I have to agree with *Barry*. We have had 2 different vacuum's in the past. One a 12volt plug in to cigarette lighter type and then the re-chargeable which I think was a Dust Devil (long handle thing). Neither were very good. We then bought a normal Drum vacuum and plug it into our inverto. Works brilliant. :wink:


----------



## Bazbro (May 9, 2005)

Yes, we have had two 12volt vacuums - a Pifco and another (I think Halfords) - and both were utterly, terminally useless!


----------



## Scotjimland (May 23, 2005)

Totally agree with John and Barry, 12volt vacuums are a waste of money. We use a small 240v Dirt Devil with the invertor, its about 150watt, works great  

(so she tells me :wink: 


Jim


----------



## johnsandywhite (May 9, 2005)

:roll: I must have Dirt Devil on the brain. I thought that was the re-chargeable wand type thing we had. You just jogged my memory *Jim*. The Dirt Devil came to prominance after we had already bought a larger Bucket type Vacuum.


----------



## BERTHA (May 21, 2005)

Not 12 volt I know but we have just purchased a mini Vac Wet&Dry. Its very compact but very powerful.

We have used, sorry, the wife has used it several time in the van and is very impressed (which is a challenge in itself !!)

B


----------



## bill (May 10, 2005)

Hi
Hello All

We had a cheap mains one (forget the make) a while ago, got it from Earls Court last year. I was useing it, yes me, and there was an awful smell of burning, so it went in the bin.

Saw a motorhome review saying that the JCB rechargeable (orange one with motor head) was the best of a bunch, so got one. Well, if it was the best goodness knows what the rest were like. It just about does the job but not very well and then only because of the motorhead. 

Won't get another rechargable/battery one will take the advice here and go for a good quality small mains one.

Regards 

bill


----------



## Bazbro (May 9, 2005)

Thanks for the warning, bill. I was considering one, too!!!

See my other post re this...
http://tinyurl.com/bkx4f


----------



## Bruno (May 25, 2005)

Thanks for all the comments, will give up the search.

Regards Bruno


----------



## BERTHA (May 21, 2005)

I would suggest if you have one of those really big B&Q's nearby call in have a look at their range, 
B


----------



## epavelin (May 19, 2005)

I have a "Challenge Extreme" rechargeable vacuum that I bought in Argos.

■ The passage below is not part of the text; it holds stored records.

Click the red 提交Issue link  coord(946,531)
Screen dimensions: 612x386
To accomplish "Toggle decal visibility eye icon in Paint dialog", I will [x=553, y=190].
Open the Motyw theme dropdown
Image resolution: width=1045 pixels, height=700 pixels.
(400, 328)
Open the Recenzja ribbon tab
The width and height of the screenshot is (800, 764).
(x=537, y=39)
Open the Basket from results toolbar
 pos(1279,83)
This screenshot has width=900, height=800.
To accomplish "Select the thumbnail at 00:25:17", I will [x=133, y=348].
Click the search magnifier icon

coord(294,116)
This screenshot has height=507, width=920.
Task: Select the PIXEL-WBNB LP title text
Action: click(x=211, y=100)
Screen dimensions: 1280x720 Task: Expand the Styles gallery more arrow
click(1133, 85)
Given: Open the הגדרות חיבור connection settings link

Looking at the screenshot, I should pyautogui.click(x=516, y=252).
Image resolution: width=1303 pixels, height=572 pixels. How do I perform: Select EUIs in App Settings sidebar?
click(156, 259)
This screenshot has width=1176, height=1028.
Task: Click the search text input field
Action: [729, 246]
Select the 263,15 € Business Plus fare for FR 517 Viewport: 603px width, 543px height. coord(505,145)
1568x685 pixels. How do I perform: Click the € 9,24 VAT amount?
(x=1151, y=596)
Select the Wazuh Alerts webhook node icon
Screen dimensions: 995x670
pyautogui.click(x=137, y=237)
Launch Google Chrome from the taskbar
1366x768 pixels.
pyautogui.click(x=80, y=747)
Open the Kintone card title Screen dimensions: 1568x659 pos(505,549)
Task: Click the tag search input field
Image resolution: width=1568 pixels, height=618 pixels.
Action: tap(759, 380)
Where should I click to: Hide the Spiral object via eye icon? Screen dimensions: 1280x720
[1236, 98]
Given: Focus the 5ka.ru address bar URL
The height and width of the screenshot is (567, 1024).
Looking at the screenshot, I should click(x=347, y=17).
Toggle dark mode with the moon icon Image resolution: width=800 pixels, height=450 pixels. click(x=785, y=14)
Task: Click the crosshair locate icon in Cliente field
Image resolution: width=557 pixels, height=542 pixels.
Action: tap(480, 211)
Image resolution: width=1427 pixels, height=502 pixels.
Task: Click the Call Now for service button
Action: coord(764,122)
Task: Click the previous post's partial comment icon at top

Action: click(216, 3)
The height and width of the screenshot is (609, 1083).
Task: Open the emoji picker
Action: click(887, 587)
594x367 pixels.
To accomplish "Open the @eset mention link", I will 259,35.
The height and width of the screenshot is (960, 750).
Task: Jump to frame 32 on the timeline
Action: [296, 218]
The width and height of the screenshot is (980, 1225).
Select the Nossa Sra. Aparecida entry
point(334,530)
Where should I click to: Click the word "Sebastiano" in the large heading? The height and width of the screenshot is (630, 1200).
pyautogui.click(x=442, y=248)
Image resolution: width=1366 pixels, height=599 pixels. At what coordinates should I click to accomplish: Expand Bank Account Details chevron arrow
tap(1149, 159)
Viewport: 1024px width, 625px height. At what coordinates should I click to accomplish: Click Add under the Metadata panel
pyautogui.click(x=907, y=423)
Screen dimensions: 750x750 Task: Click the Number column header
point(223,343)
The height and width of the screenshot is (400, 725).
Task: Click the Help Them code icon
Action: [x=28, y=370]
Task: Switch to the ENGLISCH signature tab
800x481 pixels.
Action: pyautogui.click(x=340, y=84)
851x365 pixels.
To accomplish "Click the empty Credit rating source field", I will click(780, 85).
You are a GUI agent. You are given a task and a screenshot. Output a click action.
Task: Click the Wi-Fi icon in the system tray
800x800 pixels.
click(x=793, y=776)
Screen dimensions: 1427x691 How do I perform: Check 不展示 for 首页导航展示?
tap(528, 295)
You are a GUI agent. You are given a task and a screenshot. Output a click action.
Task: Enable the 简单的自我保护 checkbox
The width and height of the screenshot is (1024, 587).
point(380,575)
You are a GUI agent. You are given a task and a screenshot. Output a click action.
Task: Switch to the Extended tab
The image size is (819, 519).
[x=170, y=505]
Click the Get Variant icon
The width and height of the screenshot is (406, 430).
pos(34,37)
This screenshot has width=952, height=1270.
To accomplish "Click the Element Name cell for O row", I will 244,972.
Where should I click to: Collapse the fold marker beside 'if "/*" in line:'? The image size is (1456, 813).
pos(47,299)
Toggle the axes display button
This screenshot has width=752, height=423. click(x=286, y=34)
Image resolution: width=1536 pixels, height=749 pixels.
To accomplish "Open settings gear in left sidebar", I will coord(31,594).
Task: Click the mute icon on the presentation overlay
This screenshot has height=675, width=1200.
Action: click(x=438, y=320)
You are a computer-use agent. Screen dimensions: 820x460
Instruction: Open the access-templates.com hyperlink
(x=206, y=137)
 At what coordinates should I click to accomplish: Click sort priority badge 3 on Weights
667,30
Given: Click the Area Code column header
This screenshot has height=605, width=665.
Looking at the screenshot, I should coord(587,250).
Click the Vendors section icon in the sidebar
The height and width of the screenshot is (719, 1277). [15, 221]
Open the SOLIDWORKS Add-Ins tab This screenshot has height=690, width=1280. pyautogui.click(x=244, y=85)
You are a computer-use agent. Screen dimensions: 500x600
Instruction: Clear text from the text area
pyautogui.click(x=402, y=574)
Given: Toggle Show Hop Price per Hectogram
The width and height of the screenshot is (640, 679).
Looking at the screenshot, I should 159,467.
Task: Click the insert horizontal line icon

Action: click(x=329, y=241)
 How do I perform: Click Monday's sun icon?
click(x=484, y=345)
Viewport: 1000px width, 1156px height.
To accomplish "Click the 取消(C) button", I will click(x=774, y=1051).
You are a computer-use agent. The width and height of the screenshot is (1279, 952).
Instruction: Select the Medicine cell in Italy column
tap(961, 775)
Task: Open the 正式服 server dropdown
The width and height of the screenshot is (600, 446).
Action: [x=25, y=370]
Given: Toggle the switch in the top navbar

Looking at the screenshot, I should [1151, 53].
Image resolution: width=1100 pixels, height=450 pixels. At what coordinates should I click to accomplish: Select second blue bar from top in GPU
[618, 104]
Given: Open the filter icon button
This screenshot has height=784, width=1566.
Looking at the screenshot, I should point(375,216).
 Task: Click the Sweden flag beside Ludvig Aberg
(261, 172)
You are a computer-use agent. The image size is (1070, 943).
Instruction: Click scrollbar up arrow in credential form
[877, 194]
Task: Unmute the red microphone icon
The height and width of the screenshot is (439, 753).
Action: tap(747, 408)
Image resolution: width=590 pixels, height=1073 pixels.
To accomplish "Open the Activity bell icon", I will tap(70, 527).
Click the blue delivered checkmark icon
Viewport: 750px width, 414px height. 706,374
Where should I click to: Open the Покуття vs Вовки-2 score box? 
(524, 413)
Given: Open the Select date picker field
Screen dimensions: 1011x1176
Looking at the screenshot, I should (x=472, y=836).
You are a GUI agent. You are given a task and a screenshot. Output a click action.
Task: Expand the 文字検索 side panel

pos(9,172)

It's pretty powerful - MUCH better than the 12v vacs I've tried. Sucks up loads of dust, grass, grit, sand, etc. I think it was only about 30 quid. The filter needs to be cleaned out frequently though, as it collects lots of dust (I guess it's supposed to!).

Ed.


----------



## 89122 (May 14, 2005)

Hi I use one of these>>>>>









It is rechargeable, very easy to use, light weight, picks everything up, the battery lasts for an hour and it takes apart in to 3 peices.
I am very pleased with it and it is far better than all the 12v vacuums.
Eddie

Ps. theres a bigger picture in my album, click on the link below, page 4


----------



## 88781 (May 9, 2005)

We have tried the 12v vacuum cleaners and find them hopeless, at the york show last year we bought a rechargeable carpet sweeper for £40.00 (if you're attending a show, watch the demo)
it has been the best addition to the 'van
http://www.hometekinternational.co.uk/carpet_wizard_ht818.htm

Regards M&D


----------



## JustRadio (May 21, 2005)

None of the links above work anymore, to be expected I suppose. I want to buy a rechargeable for the boat, mains being not an option.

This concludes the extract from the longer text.